Did People Really “Work Themselves to Death” in the Past?

Written on 01/22/2026
Astrid Aillume


Have you ever heard someone say a man “worked himself to death”? In the 19th and early 20th centuries, this was not an exaggeration. Many families remember coal miners, sawmill workers, and other laborers whose lives ended because their work consumed them entirely. Old books and records mention it too, painting a picture of lives defined by toil.

One story tells of an elderly farmer who spent long hours on his tractor well into his eighties. One evening, after a full day of work, he mentioned feeling unwell, and by the time anyone could get him to the hospital, he had passed away peacefully—still doing what he loved. It mirrors the scene in Anne of Green Gables where Matthew hopes to “drop in harness.”
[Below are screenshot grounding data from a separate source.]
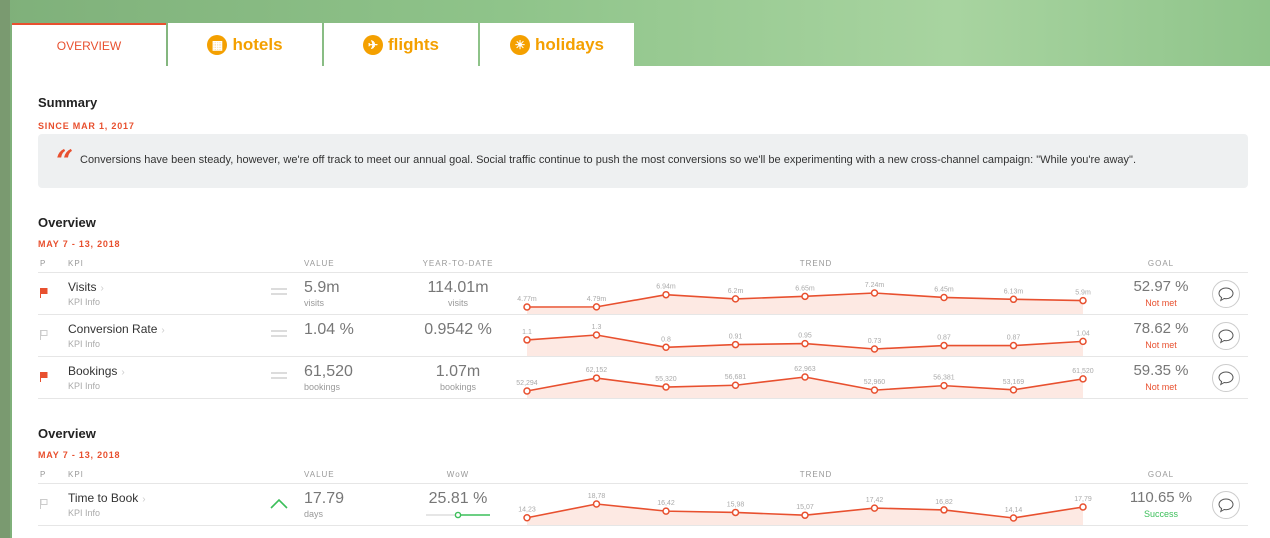  I want to click on tab-label: flights, so click(414, 44).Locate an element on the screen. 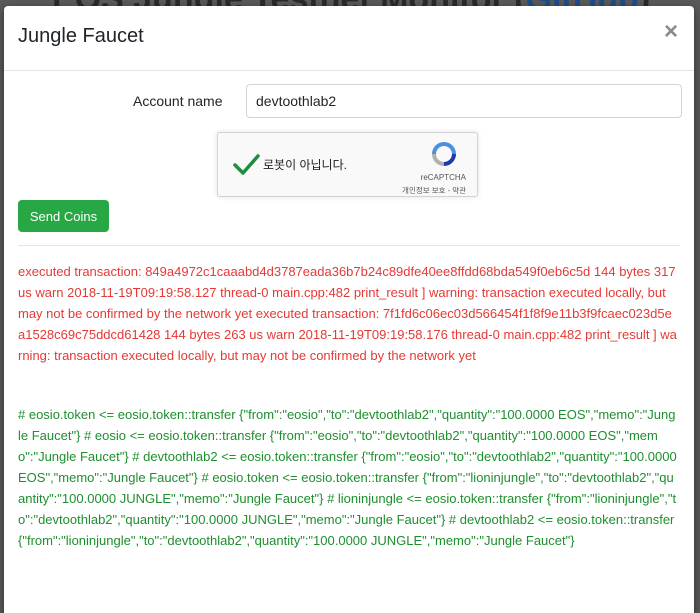  close-button: × is located at coordinates (671, 32). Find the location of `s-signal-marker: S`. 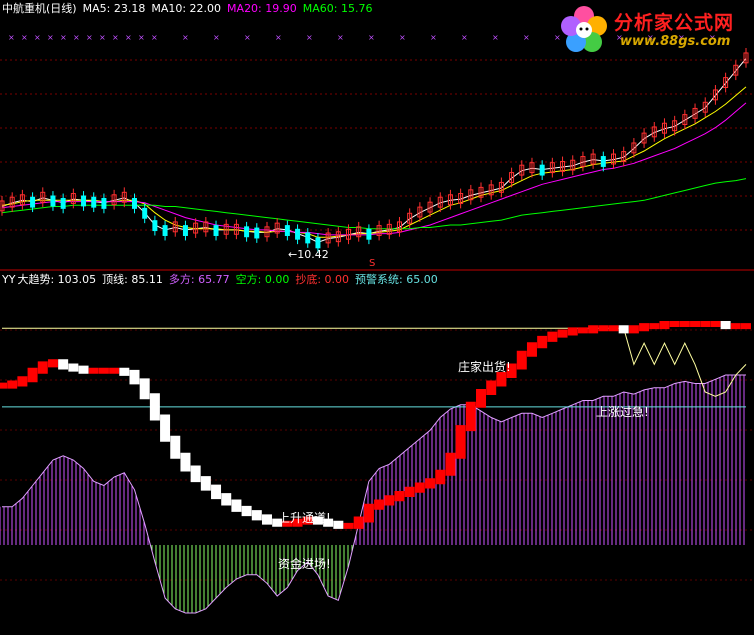

s-signal-marker: S is located at coordinates (372, 264).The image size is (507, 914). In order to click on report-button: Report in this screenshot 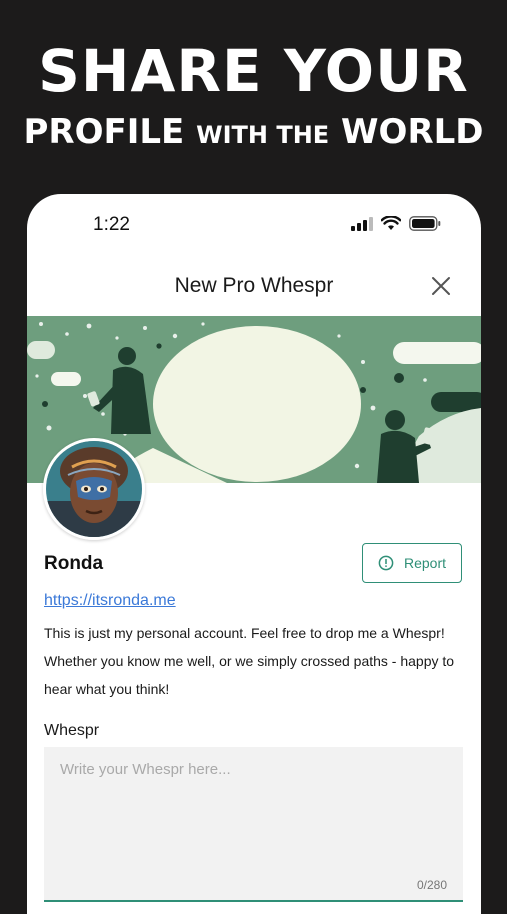, I will do `click(412, 563)`.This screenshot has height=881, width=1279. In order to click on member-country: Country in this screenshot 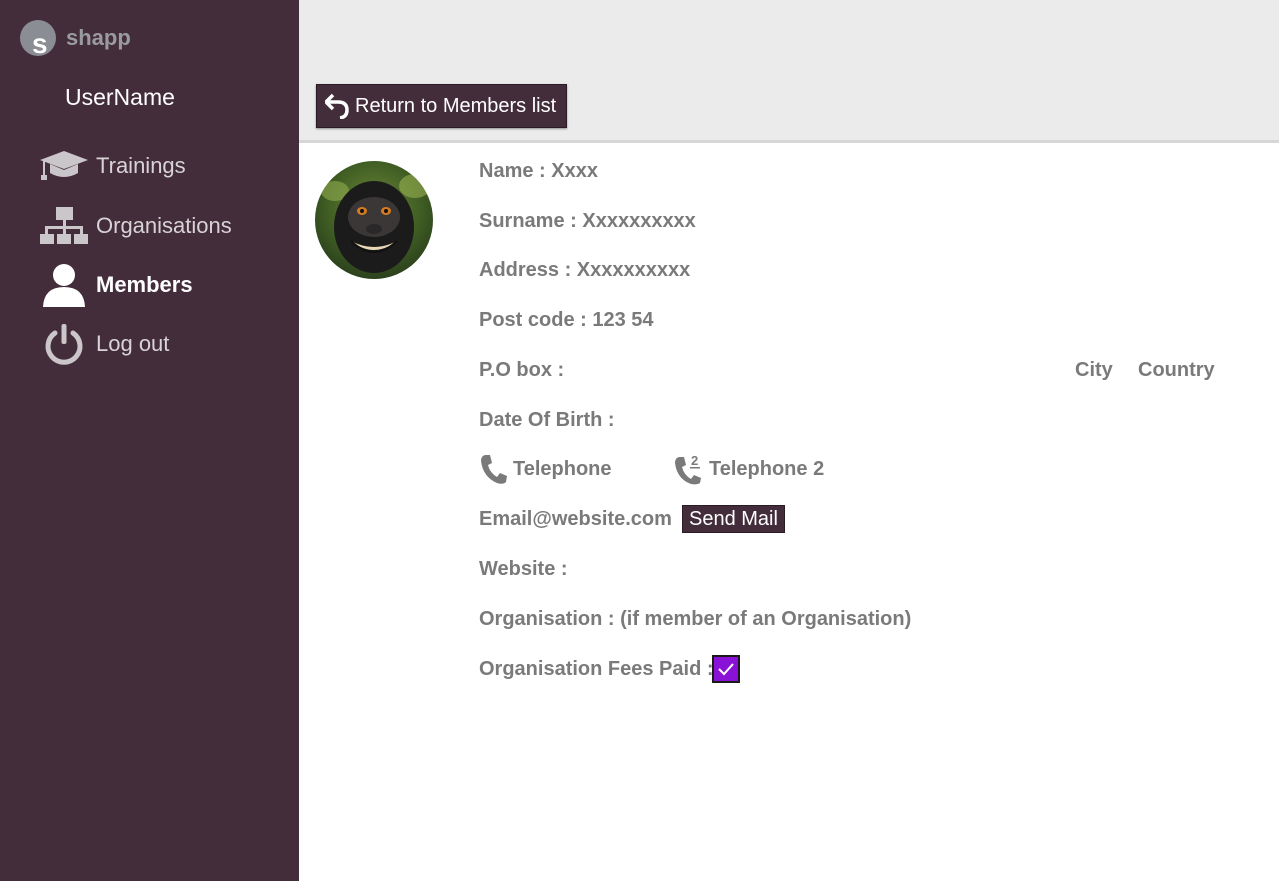, I will do `click(1176, 370)`.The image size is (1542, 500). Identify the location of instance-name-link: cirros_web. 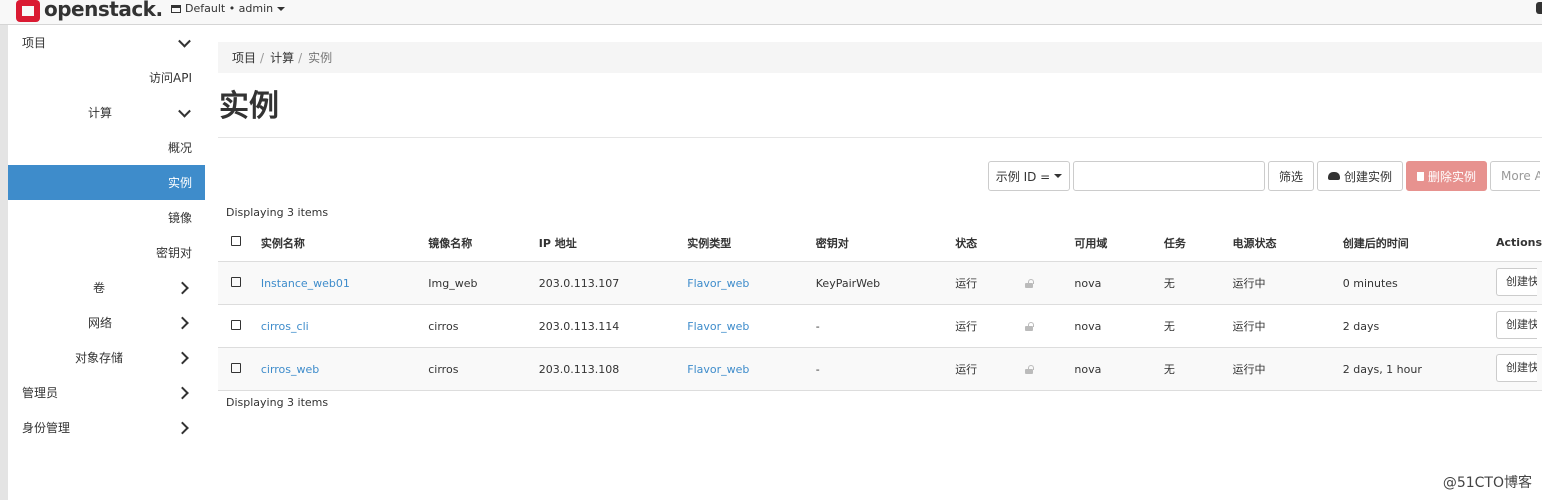
(290, 370).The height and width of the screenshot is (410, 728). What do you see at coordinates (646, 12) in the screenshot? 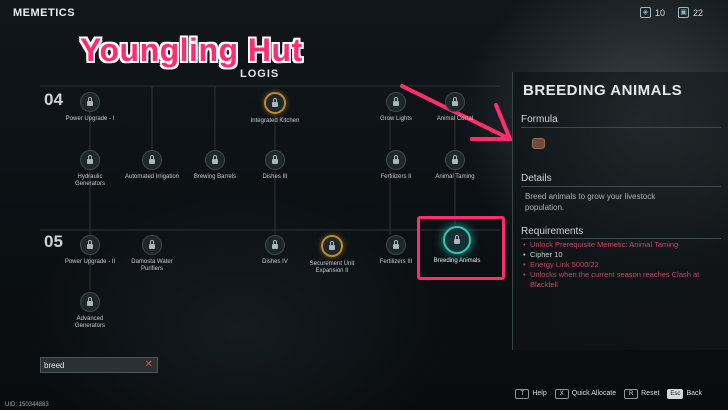
I see `chip-icon: ◈` at bounding box center [646, 12].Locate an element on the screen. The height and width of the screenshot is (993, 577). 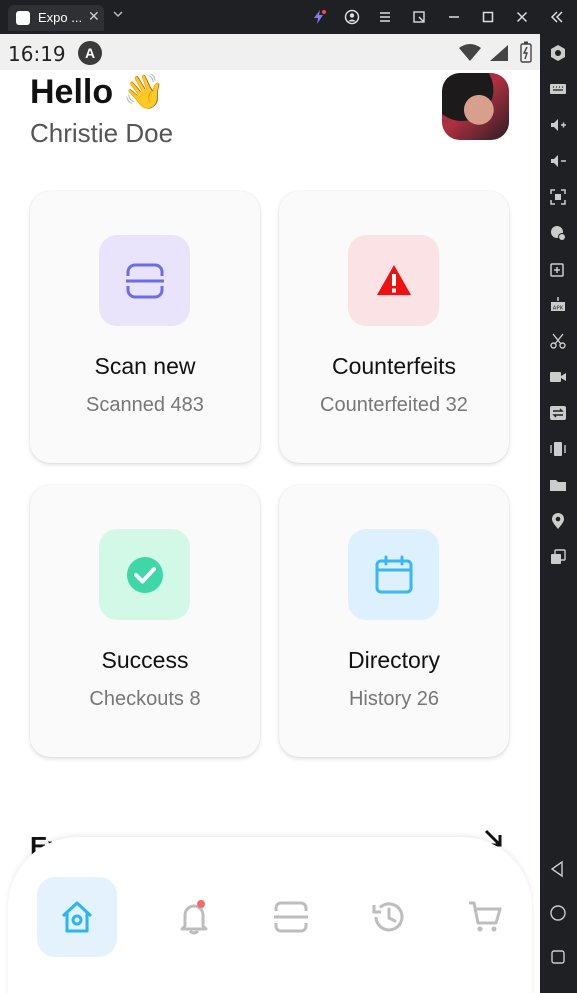
nav-home is located at coordinates (77, 917).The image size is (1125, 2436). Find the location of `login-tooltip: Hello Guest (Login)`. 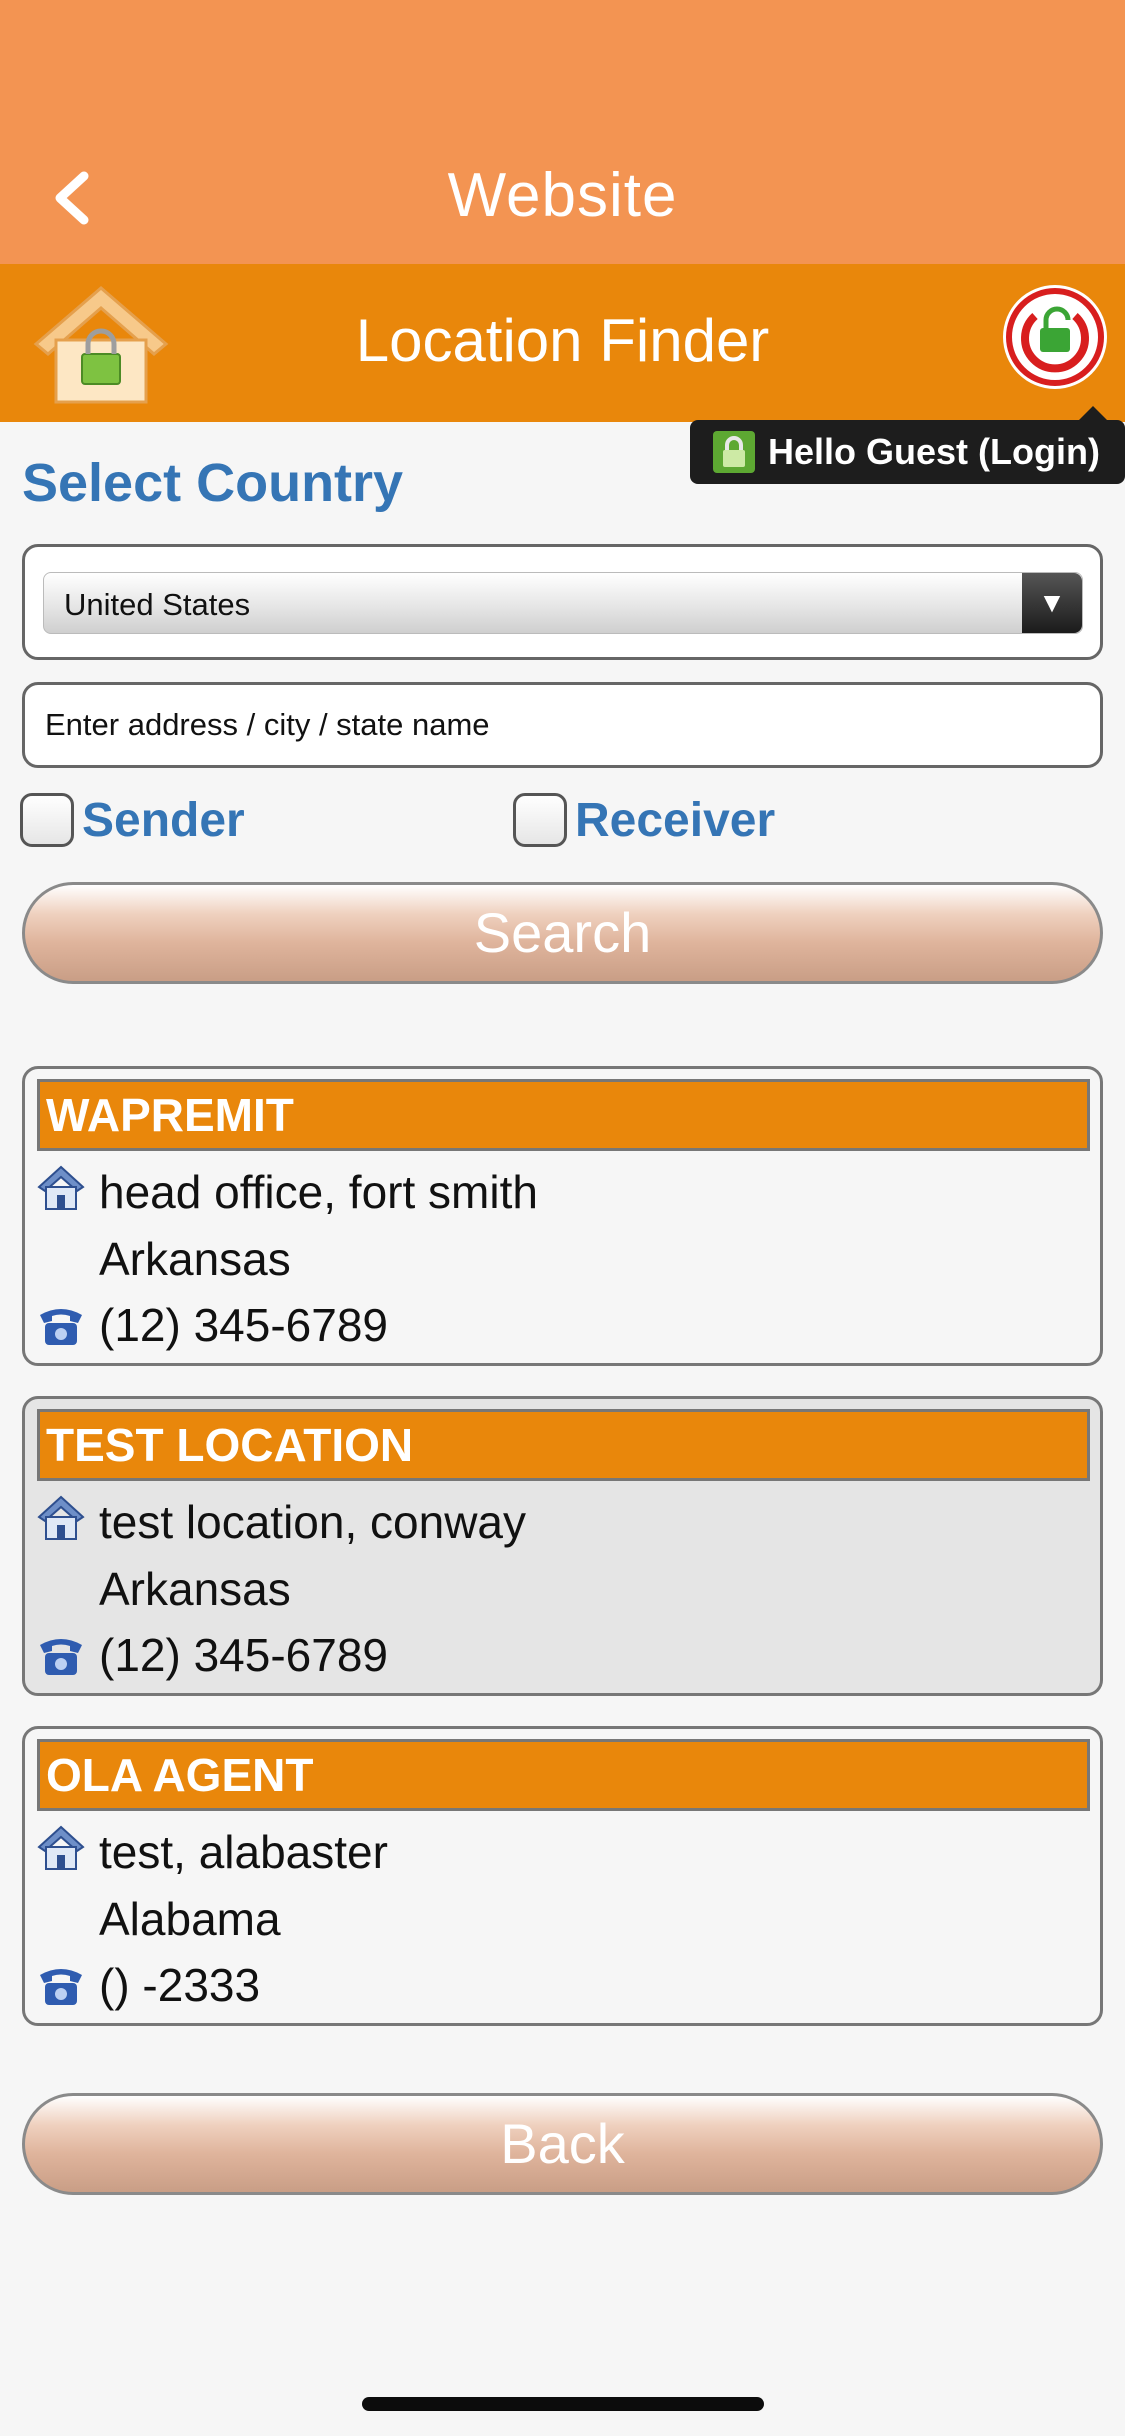

login-tooltip: Hello Guest (Login) is located at coordinates (908, 445).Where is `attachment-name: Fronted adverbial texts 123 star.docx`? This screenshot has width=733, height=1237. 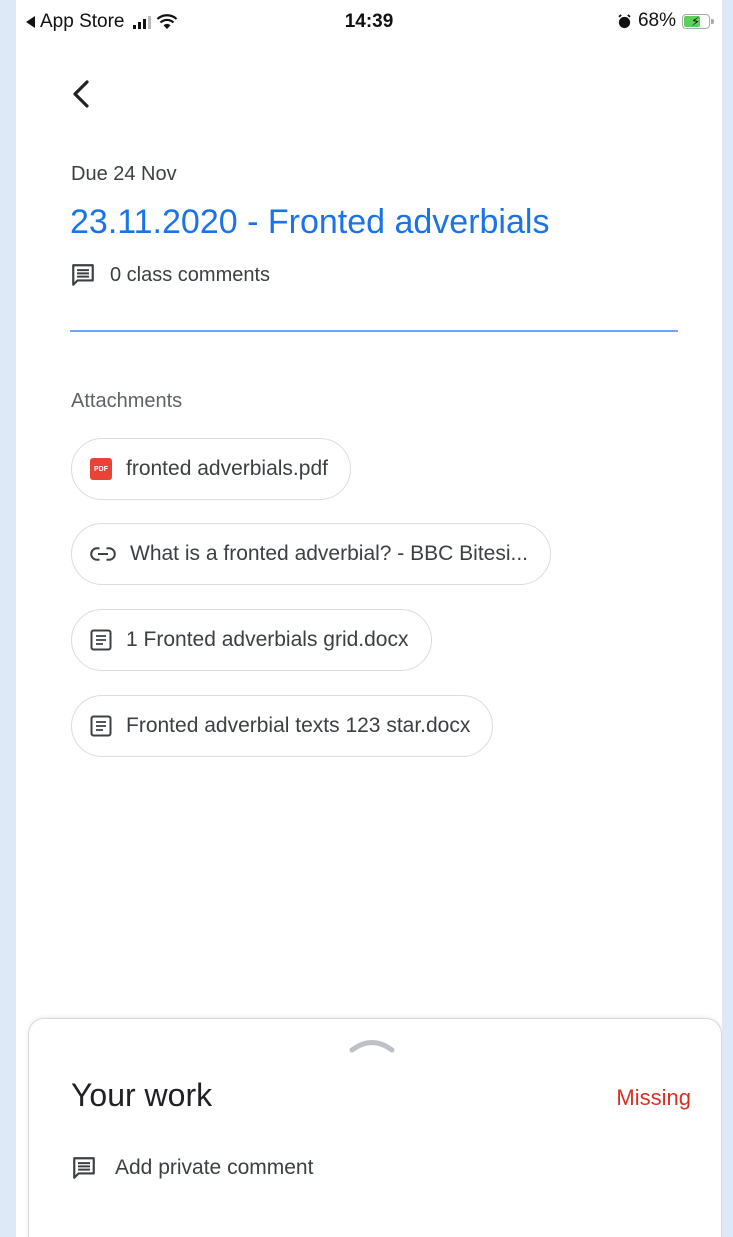 attachment-name: Fronted adverbial texts 123 star.docx is located at coordinates (298, 726).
Office workers experienced a different kind of strain. Some retired only to face sudden death after decades spent under harsh fluorescent lighting, showing how relentless work could affect health. On Wall Street, countless men pushed themselves past healthy limits, their lives measured in deadlines rather than hours of sunlight.

Another account tells of a street peddler in New York City in the late 19th century. Even when sick, he refused to stay home and ultimately collapsed beside his cart, ending a life defined by nonstop labor.

In more recent decades, a man who had worked multiple jobs to support his family finally retired. Soon after, he was diagnosed with lung cancer that had spread to his brain. His retirement years were spent battling illness—an unintended consequence of decades prioritizing labor over rest.

Looking back, those who “worked themselves to death” often had no plan to slow down. They stopped only when their bodies forced them to, or when death intervened. It’s a sobering reminder of a different era, where work and identity were inseparable, and rest was sometimes considered a luxury.